Brutal Kenyan Sect Aims to Provoke Strife

A police officer uses a dog on fleeing youths in Nairobi's Mathare slum during a raid last month that targeted members of the Mungiki sect, suspected in a string of beheadings.
A police officer uses a dog on fleeing youths in Nairobi's Mathare slum during a raid last month that targeted members of the Mungiki sect, suspected in a string of beheadings. (By Karel Prinsloo -- Associated Press)
By Stephanie McCrummen
Washington Post Foreign Service
Monday, July 2, 2007

NAIROBI -- An unimposing man known as Joe, alias Robertson Buili, alias Ndegwa, appeared about 2 p.m. at the Maxland Restaurant here, took a seat and ordered a warm beer. At least five bodyguards followed, and tailing them a few minutes behind, the area police chief.

Like some Kenyan Godfather in the pale sunlight, Buili, 36, was greeted by two bow-tied waiters who apparently recognized him as a leader in the Mungiki, a cultlike gang suspected of at least 12 beheadings and other mafia-style murders that have terrorized the Kenyan capital in recent weeks.

"The owner of this place has come to me," Buili explained, referring elliptically to a recent recruit. "We are the masses. We are the people. And we are just in a warm-up now."

Lately, screaming headlines in the bawdy tabloid newspapers of Nairobi have described the so-called Mungiki Menace. Dark tales of moonlight oath ceremonies have been followed by vows from politicians to end the violence and by police crackdowns targeting one of the city's sprawling slums, where members of the secretive sect extort money from the poorest of the poor.

Although the Mungiki claims thousands of members, it is difficult to say how widespread the sect is, much less what it is: the dying embers of a more violent 1990s Kenya or perhaps a sign of the growing urban poverty afflicting cities across Africa.

Kenyans pride themselves on their relatively progressive country, an island of calm in the turbulent Horn of Africa, and many dismiss the Mungiki as nothing more than a brutal if politically connected extortion racket.

To others, though, the Mungiki violence -- wrapped in the ideology of the dispossessed and a warped tribal identity -- has raised the question of whether the kind of large-scale civil unrest that the sect's leaders have promised to inspire this election year is possible in Kenya.

Pamphlets urging young people to "Arise! Arise!" have been circulating in the capital, while police have responded in a typically heavy-handed fashion, rounding up young men who wear dreadlocks or bear some other supposed hallmark of the Mungiki, at times simply to extort their own bribes.

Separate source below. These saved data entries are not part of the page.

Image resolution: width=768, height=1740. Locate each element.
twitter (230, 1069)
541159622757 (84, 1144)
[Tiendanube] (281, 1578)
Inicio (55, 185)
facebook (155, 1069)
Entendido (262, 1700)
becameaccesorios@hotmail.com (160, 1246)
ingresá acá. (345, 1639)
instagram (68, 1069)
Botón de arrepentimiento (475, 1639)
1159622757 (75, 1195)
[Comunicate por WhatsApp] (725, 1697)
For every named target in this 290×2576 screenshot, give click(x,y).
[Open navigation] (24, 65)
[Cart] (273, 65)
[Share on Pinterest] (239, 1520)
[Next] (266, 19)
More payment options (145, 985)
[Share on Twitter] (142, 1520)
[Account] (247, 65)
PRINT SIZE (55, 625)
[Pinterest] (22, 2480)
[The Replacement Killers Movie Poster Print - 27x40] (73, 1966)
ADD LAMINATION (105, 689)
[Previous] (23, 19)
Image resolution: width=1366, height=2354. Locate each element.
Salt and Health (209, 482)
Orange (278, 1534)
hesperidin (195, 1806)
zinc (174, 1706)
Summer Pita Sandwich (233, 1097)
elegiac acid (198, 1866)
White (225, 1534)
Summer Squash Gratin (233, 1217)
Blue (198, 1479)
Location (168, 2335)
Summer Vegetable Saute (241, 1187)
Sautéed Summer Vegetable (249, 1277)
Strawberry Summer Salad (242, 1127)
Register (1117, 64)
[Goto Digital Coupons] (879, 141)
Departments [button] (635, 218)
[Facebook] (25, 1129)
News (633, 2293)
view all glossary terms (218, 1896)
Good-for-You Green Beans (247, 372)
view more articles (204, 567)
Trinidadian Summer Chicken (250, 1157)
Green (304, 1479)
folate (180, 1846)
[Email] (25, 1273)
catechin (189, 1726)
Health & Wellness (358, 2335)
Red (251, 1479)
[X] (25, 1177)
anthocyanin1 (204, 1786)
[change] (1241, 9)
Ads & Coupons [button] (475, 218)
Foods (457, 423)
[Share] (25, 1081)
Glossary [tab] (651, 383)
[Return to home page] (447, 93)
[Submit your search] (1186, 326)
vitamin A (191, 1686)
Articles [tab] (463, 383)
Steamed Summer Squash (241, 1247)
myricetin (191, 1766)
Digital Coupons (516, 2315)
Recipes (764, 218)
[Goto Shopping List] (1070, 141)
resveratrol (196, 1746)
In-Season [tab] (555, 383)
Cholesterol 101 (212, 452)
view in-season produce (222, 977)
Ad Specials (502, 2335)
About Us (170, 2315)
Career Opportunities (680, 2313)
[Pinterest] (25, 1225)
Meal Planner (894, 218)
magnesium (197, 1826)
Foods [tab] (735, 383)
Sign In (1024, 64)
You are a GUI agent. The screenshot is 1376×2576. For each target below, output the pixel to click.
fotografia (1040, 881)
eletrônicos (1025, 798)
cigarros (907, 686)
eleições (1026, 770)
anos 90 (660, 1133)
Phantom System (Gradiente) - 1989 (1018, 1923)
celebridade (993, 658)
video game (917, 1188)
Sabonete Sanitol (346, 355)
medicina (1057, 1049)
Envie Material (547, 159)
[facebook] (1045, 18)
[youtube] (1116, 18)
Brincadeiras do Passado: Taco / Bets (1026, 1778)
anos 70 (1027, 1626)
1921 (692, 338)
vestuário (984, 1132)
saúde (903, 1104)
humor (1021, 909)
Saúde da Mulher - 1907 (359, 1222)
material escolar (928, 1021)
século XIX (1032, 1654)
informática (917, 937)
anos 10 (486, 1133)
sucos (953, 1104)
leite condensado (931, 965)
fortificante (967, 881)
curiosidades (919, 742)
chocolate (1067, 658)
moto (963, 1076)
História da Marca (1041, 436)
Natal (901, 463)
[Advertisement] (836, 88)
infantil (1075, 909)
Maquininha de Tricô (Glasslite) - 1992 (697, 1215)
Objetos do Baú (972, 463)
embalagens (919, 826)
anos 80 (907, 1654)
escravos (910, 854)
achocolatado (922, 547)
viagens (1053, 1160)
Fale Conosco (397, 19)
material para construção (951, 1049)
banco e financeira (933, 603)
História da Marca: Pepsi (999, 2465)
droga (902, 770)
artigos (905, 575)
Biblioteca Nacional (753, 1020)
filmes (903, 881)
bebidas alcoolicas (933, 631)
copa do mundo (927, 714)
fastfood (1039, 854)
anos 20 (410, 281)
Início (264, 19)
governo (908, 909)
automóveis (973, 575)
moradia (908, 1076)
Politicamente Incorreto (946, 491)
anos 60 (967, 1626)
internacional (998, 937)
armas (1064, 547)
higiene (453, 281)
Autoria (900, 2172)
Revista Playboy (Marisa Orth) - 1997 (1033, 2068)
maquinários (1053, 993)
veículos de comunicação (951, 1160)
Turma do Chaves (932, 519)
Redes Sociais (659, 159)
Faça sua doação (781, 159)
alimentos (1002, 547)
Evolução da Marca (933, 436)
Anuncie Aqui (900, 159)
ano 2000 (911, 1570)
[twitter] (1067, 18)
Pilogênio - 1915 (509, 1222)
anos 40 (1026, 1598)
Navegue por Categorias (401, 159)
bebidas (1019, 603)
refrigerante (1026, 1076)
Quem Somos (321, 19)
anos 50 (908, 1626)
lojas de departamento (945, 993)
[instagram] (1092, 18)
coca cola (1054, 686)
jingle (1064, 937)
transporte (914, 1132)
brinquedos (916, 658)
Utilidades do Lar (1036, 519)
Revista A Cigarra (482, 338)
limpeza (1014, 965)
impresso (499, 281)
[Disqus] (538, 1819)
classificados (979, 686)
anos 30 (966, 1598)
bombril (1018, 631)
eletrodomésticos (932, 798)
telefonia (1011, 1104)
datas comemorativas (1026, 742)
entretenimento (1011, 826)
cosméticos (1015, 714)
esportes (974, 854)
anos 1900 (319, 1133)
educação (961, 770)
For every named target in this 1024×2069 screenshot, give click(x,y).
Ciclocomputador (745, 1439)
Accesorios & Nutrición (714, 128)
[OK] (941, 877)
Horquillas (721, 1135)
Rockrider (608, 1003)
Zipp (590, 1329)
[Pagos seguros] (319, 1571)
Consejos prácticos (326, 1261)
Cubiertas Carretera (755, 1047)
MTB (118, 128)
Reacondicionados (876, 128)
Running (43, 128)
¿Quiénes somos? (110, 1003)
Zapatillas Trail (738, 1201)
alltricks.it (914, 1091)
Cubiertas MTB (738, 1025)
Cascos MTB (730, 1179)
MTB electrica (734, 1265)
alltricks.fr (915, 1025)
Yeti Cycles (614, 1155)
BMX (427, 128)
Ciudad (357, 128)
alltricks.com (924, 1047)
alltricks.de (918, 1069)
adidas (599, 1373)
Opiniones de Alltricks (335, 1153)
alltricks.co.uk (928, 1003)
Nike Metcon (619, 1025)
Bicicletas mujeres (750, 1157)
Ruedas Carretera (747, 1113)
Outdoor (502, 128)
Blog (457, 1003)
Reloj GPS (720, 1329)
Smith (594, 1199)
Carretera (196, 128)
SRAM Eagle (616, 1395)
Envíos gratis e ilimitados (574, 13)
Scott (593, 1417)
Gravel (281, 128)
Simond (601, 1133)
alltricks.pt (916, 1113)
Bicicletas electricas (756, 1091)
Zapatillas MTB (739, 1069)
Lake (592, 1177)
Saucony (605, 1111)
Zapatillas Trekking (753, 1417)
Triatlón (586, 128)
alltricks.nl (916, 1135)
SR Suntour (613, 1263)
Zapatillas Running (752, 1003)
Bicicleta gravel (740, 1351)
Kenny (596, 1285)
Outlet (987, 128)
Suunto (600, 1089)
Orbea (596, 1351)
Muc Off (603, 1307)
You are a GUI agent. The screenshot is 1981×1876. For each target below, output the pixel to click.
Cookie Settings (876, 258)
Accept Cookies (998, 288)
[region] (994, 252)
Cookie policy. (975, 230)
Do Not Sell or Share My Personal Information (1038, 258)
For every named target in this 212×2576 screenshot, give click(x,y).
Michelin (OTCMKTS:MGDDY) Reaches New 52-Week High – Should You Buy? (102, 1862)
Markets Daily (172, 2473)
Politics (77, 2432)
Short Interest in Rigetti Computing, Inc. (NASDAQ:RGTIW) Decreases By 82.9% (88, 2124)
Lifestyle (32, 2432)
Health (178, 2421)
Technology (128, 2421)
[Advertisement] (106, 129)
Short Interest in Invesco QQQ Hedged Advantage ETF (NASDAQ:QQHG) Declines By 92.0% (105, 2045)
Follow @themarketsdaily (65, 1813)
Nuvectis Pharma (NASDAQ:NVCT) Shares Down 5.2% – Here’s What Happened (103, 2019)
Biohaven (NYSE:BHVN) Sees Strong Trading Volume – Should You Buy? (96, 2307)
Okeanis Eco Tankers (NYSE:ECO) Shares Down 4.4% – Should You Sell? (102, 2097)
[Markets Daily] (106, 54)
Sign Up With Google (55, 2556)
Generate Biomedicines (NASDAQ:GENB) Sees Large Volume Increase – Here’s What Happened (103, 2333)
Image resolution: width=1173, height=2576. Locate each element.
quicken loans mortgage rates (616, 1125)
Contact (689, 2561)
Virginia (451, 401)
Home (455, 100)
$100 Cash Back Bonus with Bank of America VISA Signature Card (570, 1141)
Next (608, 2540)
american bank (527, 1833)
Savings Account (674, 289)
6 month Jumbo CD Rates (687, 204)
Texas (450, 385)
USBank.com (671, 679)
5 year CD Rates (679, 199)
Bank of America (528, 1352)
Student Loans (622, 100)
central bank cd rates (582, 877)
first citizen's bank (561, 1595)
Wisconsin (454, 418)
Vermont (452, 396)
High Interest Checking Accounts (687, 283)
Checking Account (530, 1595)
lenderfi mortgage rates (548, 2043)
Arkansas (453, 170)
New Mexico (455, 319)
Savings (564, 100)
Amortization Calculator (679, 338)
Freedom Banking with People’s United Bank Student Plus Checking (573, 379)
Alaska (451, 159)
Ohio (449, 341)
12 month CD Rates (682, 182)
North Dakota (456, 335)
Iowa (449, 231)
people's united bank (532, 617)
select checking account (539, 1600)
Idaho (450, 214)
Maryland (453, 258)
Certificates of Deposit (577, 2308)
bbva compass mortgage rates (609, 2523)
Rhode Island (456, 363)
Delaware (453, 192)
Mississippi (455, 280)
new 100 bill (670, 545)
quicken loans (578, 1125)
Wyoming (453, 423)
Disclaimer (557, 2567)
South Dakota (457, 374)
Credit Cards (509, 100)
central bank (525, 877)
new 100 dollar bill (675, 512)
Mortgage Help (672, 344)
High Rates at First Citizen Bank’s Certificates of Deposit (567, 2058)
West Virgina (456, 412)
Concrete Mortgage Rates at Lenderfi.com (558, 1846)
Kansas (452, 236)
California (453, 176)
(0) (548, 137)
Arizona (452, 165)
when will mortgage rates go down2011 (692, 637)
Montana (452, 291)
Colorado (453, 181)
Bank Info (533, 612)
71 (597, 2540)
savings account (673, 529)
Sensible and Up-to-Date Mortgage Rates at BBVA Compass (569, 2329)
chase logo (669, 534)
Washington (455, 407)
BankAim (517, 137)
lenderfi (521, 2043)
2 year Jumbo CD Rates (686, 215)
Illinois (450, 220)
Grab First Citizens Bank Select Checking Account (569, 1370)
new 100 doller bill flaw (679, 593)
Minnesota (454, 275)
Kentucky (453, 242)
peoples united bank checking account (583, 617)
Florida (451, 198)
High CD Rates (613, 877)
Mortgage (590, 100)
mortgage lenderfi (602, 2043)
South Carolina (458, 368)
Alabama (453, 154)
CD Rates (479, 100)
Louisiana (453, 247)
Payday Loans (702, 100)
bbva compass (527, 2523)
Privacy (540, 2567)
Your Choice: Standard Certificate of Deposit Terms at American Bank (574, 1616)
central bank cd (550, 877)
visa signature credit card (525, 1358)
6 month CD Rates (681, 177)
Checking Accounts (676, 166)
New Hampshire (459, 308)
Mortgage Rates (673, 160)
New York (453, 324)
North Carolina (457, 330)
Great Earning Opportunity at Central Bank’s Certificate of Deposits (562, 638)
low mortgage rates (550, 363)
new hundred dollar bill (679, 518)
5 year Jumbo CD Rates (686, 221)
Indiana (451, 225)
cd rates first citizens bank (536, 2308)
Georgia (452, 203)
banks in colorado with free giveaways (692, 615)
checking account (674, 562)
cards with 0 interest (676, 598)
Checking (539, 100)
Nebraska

Last month, police killed at least 21 people in a brazen raid in Mathare, during which dogs were turned against teenage boys and, residents say, dozens of innocent people were beaten or shot.

"The government doesn't have a clue how to stop this thing because they are dealing with an amorphous group with few known leaders," said Jogana Mutahi, a coordinator with the Kenya Human Rights Network, which condemned the violence. "So they're going after young men with boxer shorts hanging over their pants."

Young male residents of Mathare say they are not certain who is more terrifying -- the Mungiki, who beat them and take their money, or the police, who beat them, accuse them of being gang members and demand money from their families.

"The Mungiki act like another government," said Peter Ndegwa, 17, who ran for his life during the last police raid. "Us innocent boys would like to ask our president: Who exactly is our government? Because we pay taxes to the government for police, and we pay taxes to the Mungiki."